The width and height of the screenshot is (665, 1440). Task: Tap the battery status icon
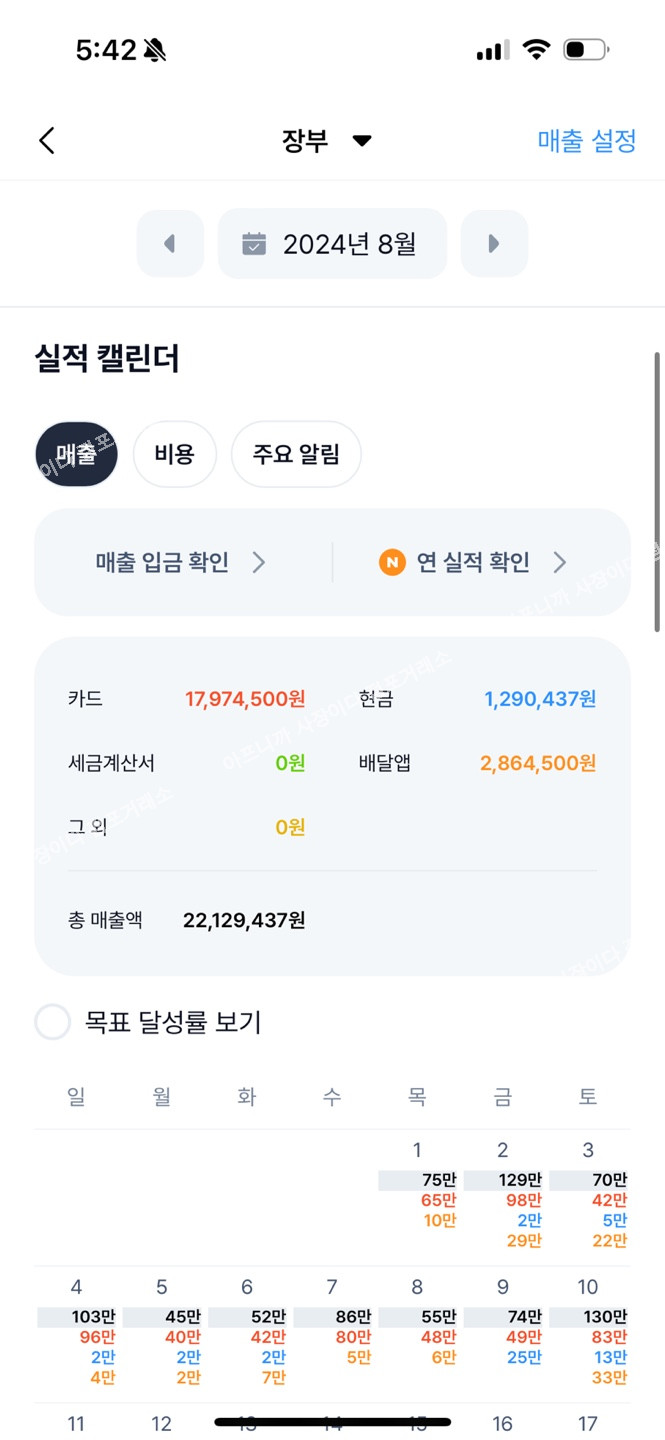(585, 50)
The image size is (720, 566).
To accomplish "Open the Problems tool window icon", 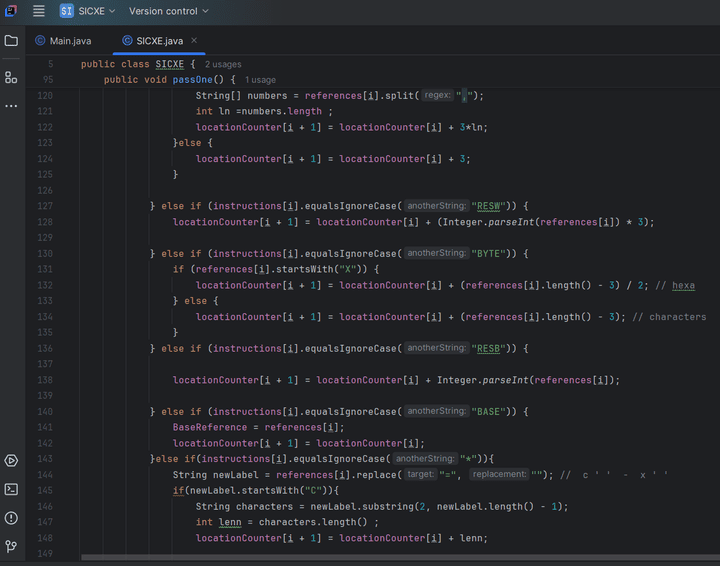I will click(11, 518).
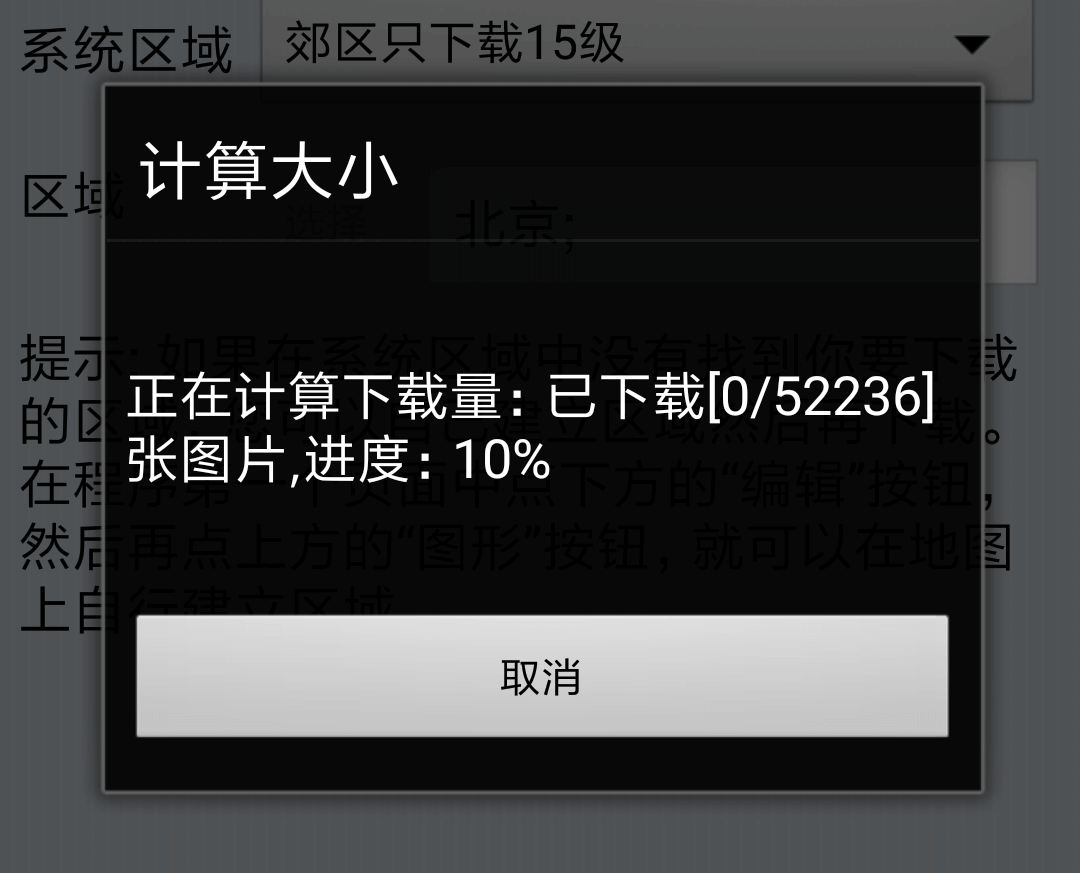
Task: Tap the 提示 word in hint text
Action: [63, 358]
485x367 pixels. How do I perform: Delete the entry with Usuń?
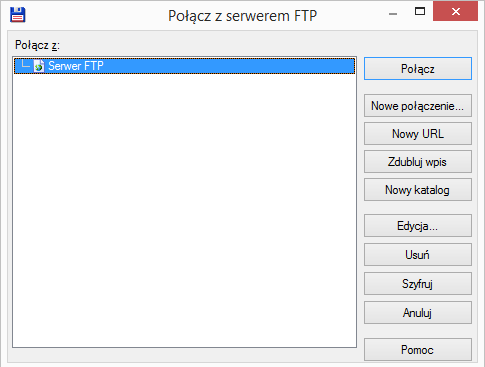(418, 255)
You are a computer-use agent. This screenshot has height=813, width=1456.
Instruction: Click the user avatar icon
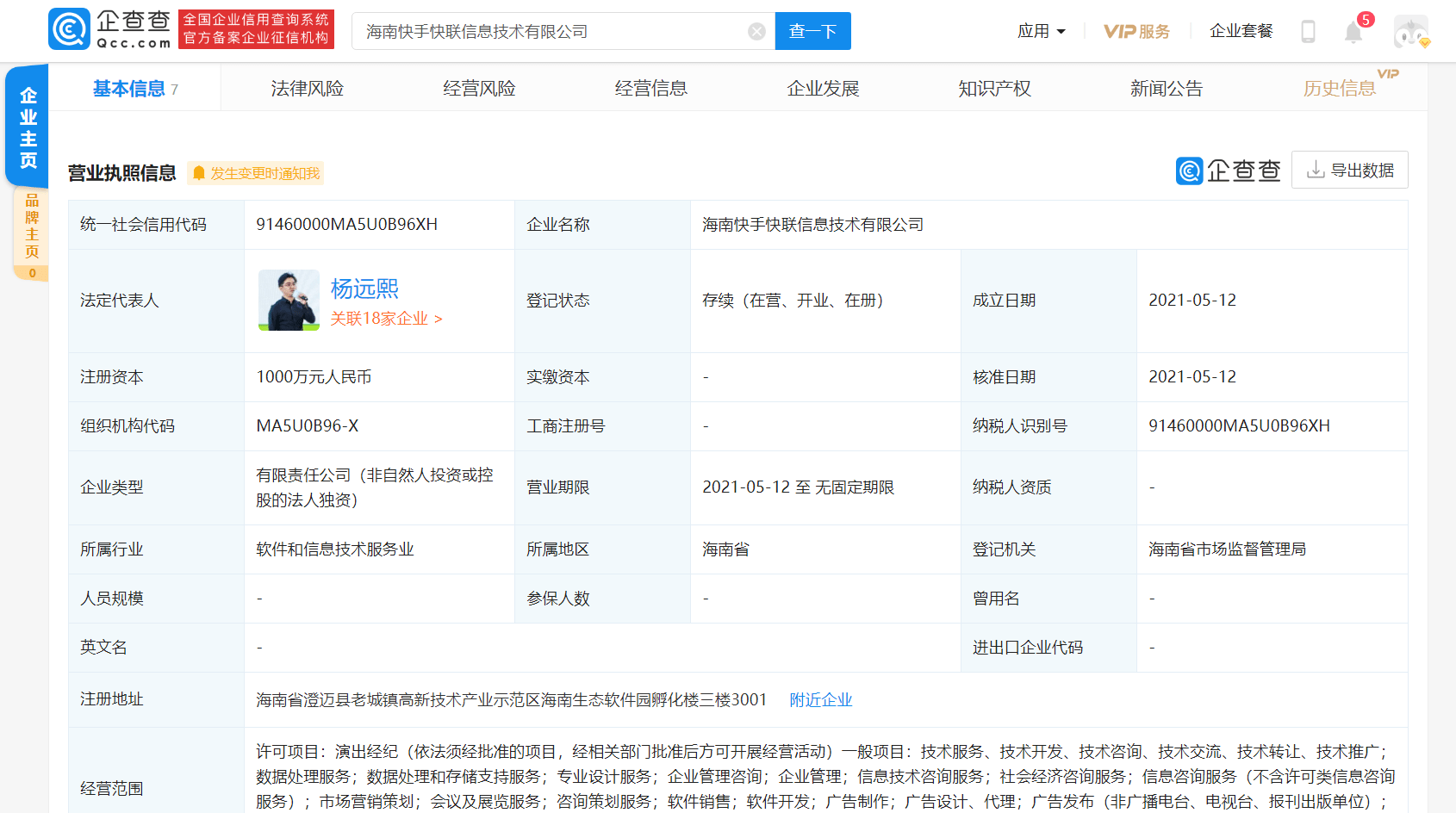1410,33
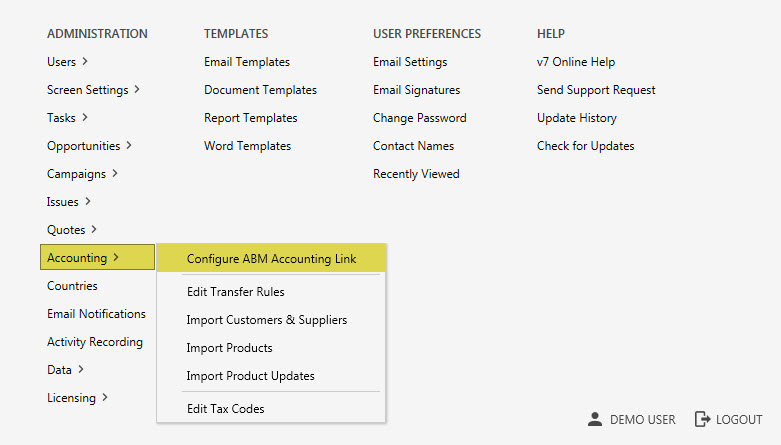Viewport: 781px width, 445px height.
Task: Expand the Opportunities submenu
Action: 89,146
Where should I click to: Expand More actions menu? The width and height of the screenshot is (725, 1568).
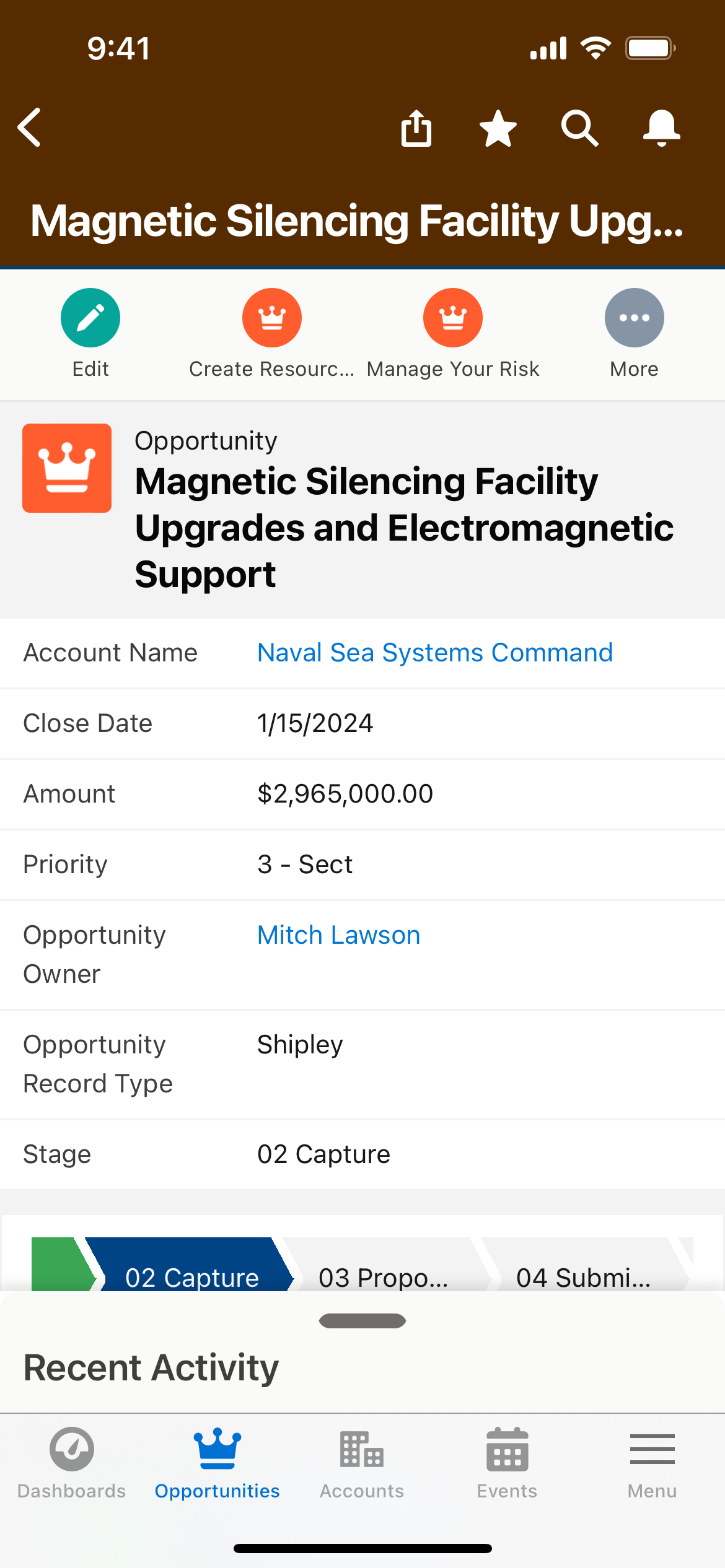click(634, 318)

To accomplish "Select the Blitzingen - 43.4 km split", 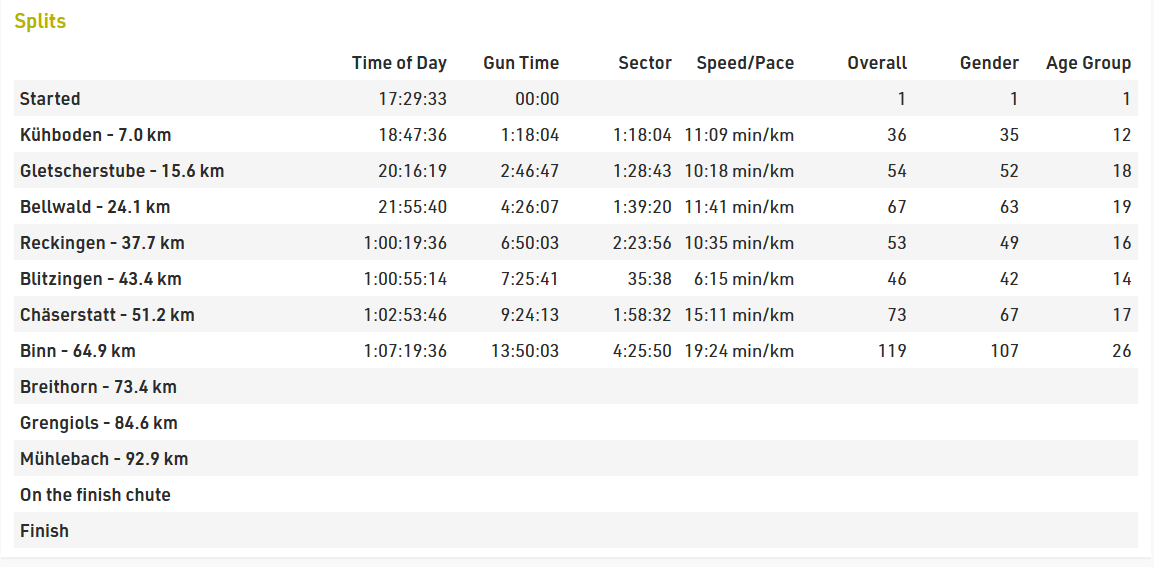I will coord(576,279).
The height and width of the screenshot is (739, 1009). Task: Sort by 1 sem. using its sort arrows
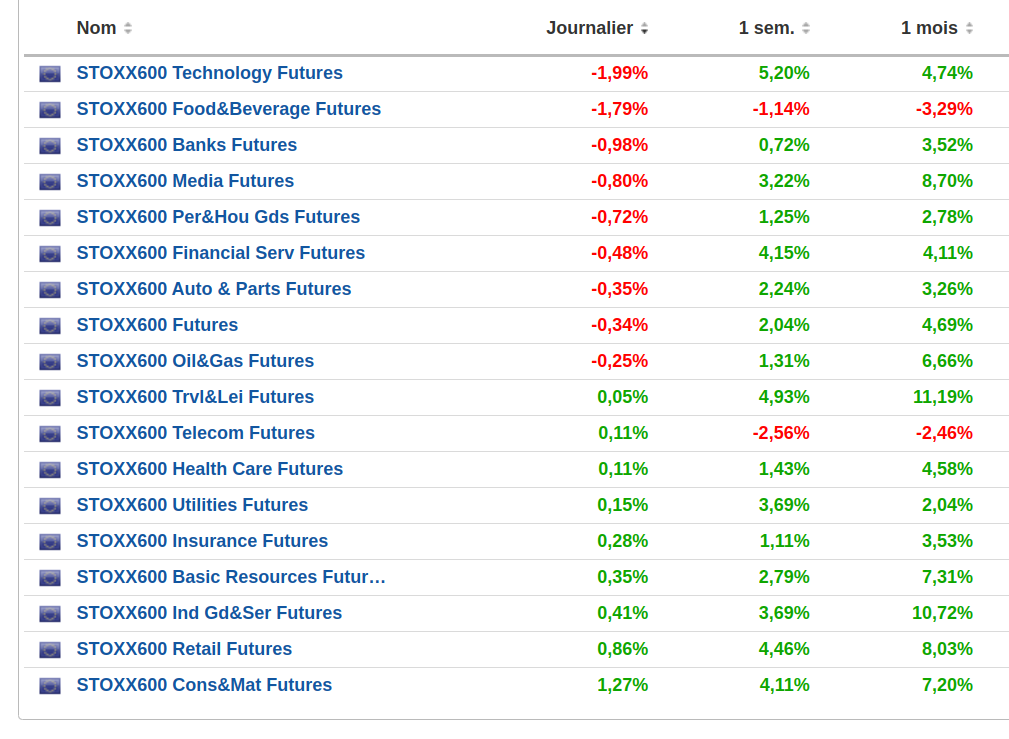tap(806, 29)
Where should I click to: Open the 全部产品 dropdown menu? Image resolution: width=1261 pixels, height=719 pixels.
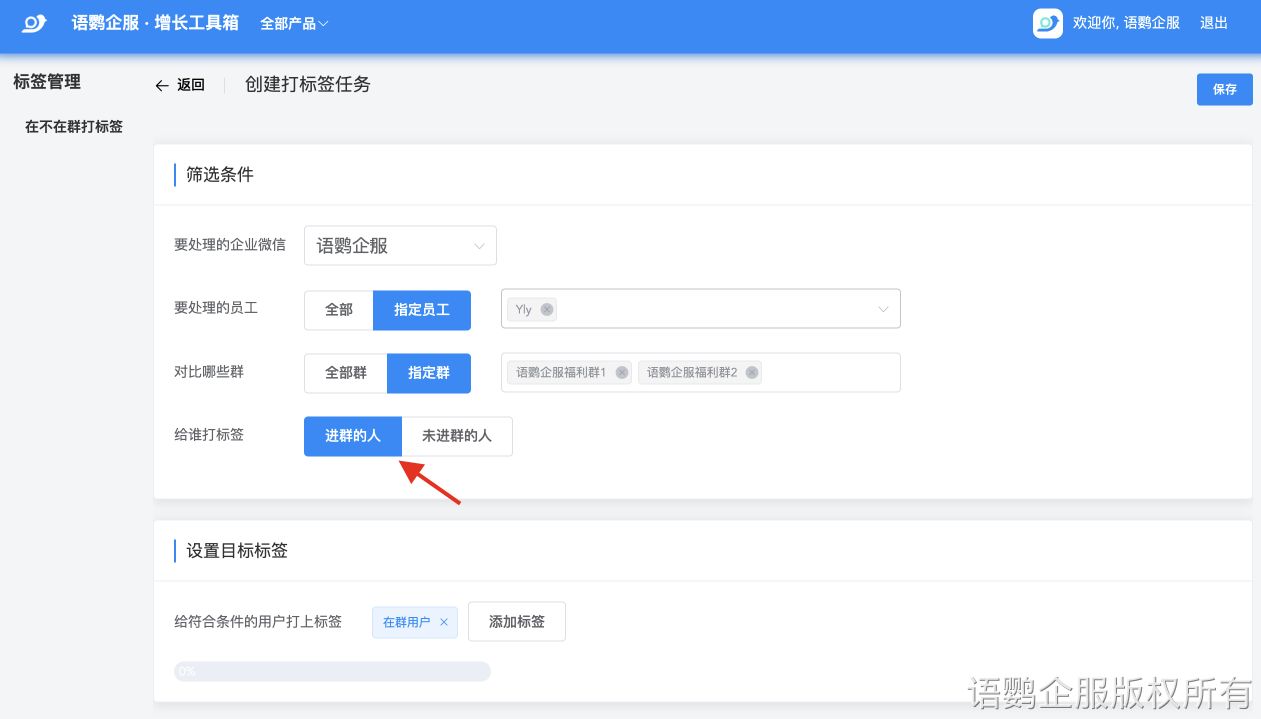(x=294, y=23)
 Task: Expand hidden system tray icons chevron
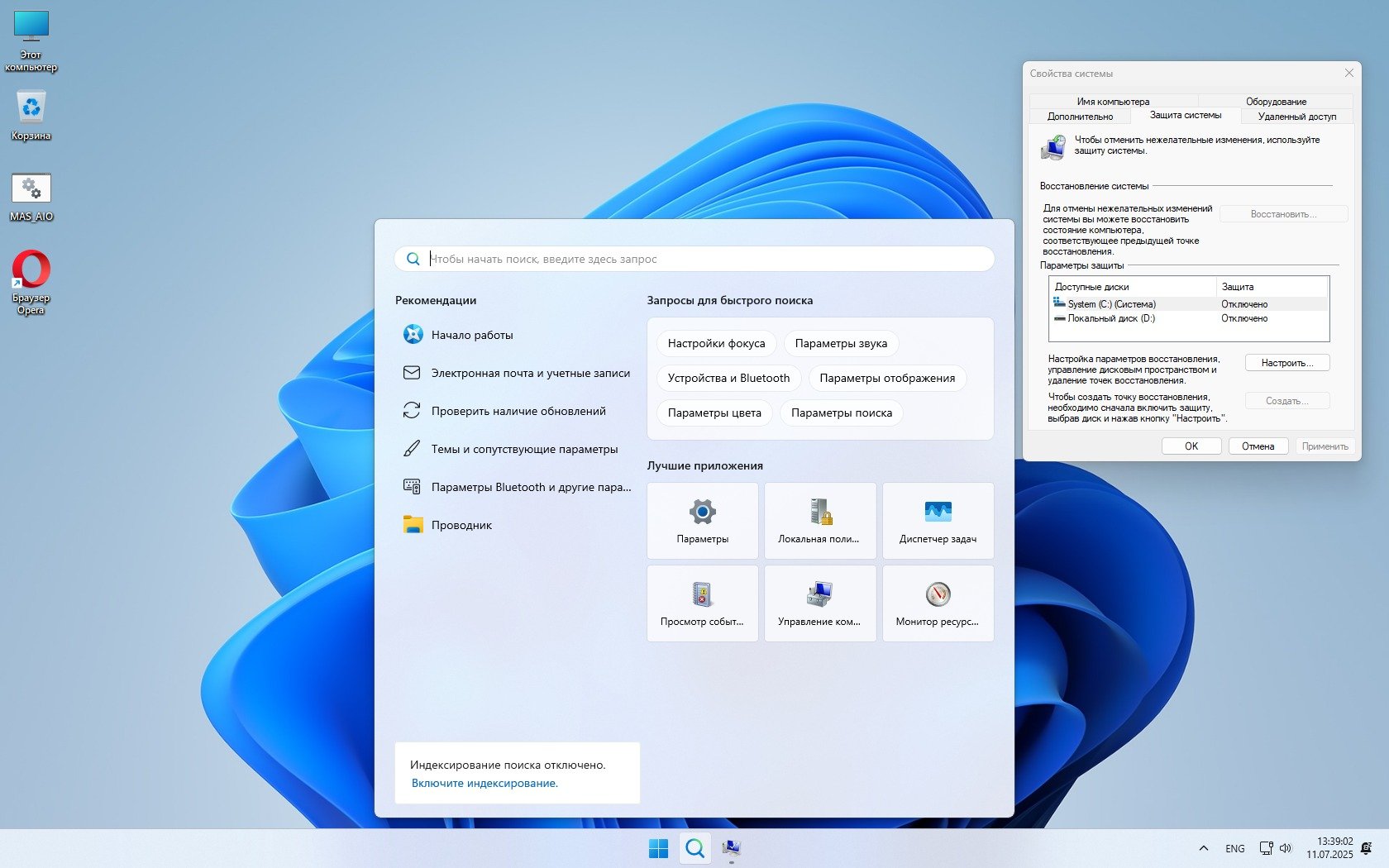coord(1204,848)
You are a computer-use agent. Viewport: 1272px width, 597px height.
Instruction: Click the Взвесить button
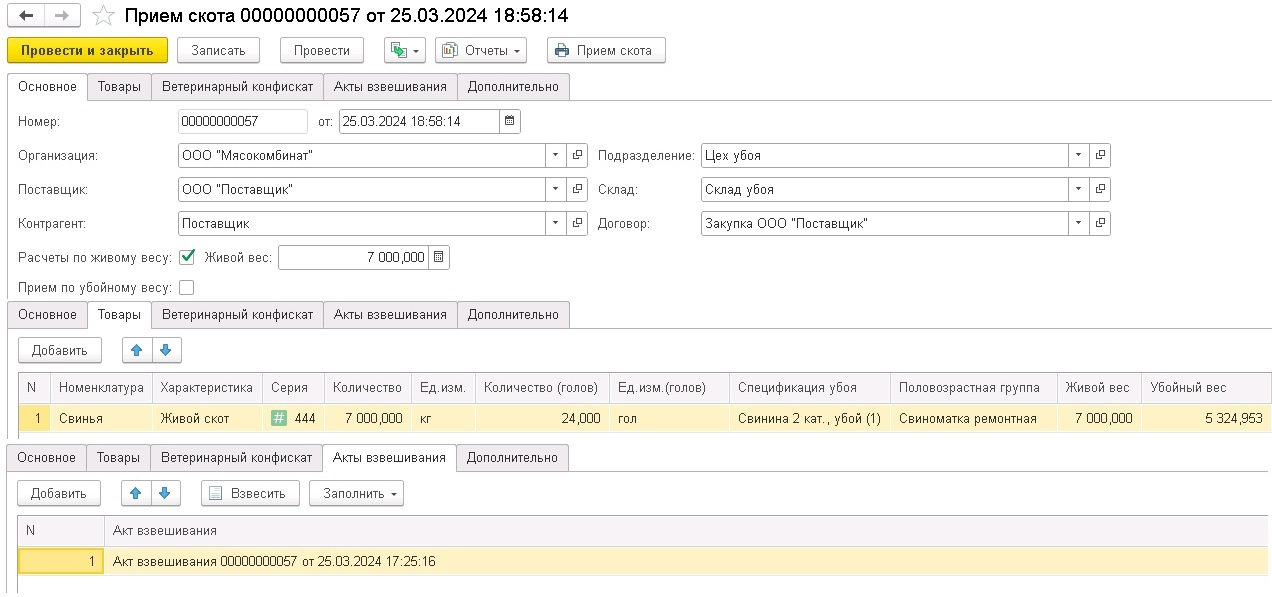coord(250,493)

....................

• **EXERCISE DESCRIPTION**: Which lines of the records hold the string "computer"? Copy each one.

• **WORKED SOLUTION**:
You are a computer-use agent. This screenshot has height=813, width=1456.
You are a computer-use agent. Viewport: 1272px width, 597px height.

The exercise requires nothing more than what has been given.